No, this historic tour does not feature Gomez, Morticia, or Cousin Itt (whose last name, by the way, was spelled with two d’s). This Boston by Foot tour will introduce you to the lives of the nation’s second president, John Adams, and his equally accomplished wife, Abigail, and three generations of their descendants. Portrayed by knowledgeable guides, this Adams family will guide you on a walk from the Old State House across Beacon Hill and into the Back Bay, where they’ll regale you with stories of their life in Boston from the eve of the Revolution to the turn of the 20th century.

The Adams Family tour departs from the Boston Massacre Monument at the Old State House, 206 Washington St., Boston, at 3 p.m. You can purchase tickets here or directly from your guide.

Boston University BU, things to do July 4, Boston Harborfest, Chowderfest

The Chart House returns to this year’s Chowderfest, hoping to win the coveted Best Chowder award. Photo courtesy of Flickr contributor Brandon Cripps

Sunday, July 7

Chowderfest

Grab a spoon and dig in at the annual all-you-can-eat Boston Chowderfest (pronounced “Chowdahfest”). This delicious competition features chowder from some of the city’s tastiest eateries, such as Anthem Kitchen & Bar, Ipswich Clambake Company, and Chart House, all vying to win the fan-conferred Best Chowder award. Make your way from booth to booth and sample (as many times as you’d like) each restaurant’s offering. Come hungry.

Boston Chowderfest is on Sunday, July 7, from 11 a.m. to 6 p.m. at City Hall Plaza, One City Hall Square, Boston. Tickets are $13 for adults, $9 for children, and can be purchased here.

Ben Franklin: Son of Boston

On this Boston by Foot tour, you’ll find yourself walking among the many homes and haunts of one of Boston’s most beloved figures: Benjamin Franklin. You’ll learn about his extraordinary life as a scientist, inventor, diplomat, and much more.

The Ben Franklin: Son of Boston tour departs from the Irish Famine Monument, at the corner of School Street and Washington Street, at 3 p.m. You can purchase tickets here or directly from your guide.

Duck Tours

Hop aboard a “DUCK,” one of the World War II–style amphibious landing vehicles visible on many Boston streets, for a chance to see some of the city’s most famous sights—by land and by water. The views of the Boston skyline from the Charles River are breathtaking.
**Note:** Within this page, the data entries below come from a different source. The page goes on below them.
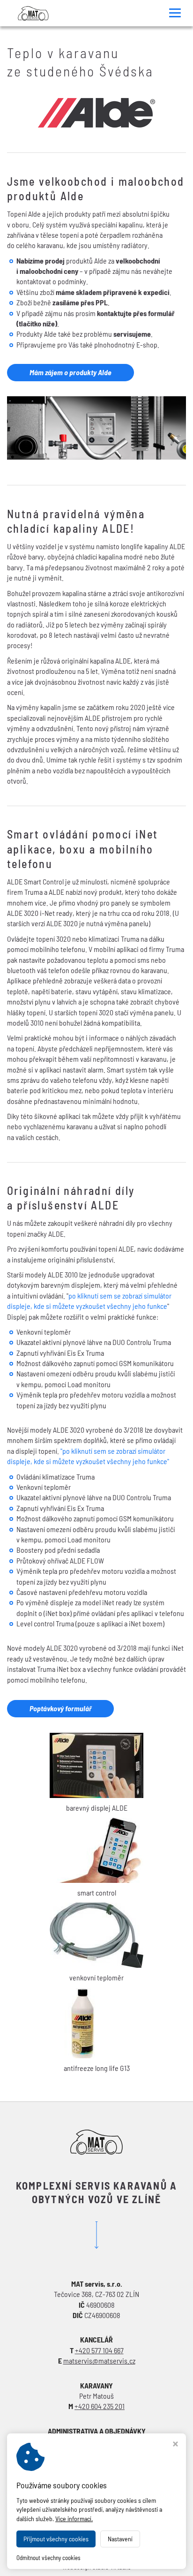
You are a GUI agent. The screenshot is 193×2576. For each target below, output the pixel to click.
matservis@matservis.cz (99, 2360)
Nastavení (120, 2539)
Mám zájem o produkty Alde (70, 372)
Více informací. (74, 2519)
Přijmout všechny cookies (56, 2539)
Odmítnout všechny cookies (48, 2557)
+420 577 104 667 (99, 2350)
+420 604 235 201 (99, 2406)
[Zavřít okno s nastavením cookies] (175, 2445)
Boston Duck Tours are 80 minutes long and depart from the Prudential Center, 800 Boylston St., Boston, or the Museum of Science, One Science Park, Boston, every half hour beginning at 9 a.m. Tickets are $33.99 for adults, $27.99 for students (12+), seniors (62+), and military, $22.99 for children (3 to 11), $10.50 for children under 3. An abbreviated, 65-minute tour departs from the New England Aquarium, One Central Wharf, Boston, every 20 to 25 minutes beginning at noon, and is $3 cheaper. Tickets can be purchased here.

Tom Vellner can be reached at tvellner@bu.edu follow him on Twitter at @tomgvellner.

3 Comments

3 Comments on Celebrating the Fourth of July

  • Benjamin Franklin on 07.03.2013 at 7:21 am

    There is nothing to celebrate when the unpredictable acts of terrorists can effectively compel the people of MA to sacrifice their essential liberty for temporary security on independence day. Given the number of men who have marched into battle fields facing blazing guns for us to fear the unknown is pathetic. Lady Gaga is right this is no longer the home of the brave.

    • Kerberos on 07.03.2013 at 2:25 pm

      Using Lady Gaga as a life guide to call people of the United States and residents of Massachusetts pathetic, is fairly pathetic within itself. Have an original thought of your own that will bring positivity to the world…there’s a thought.

  • Anne Arsenautl on 07.05.2013 at 4:25 pm

    I missed seeing the fireworks on July 4 in Boston this year. I could not even get it on TV because my stations preferred the Washington celebration which was not as good as Boston’s. As a Bostonian this celebration means a lot to me, and no terrorist is going to change my mind.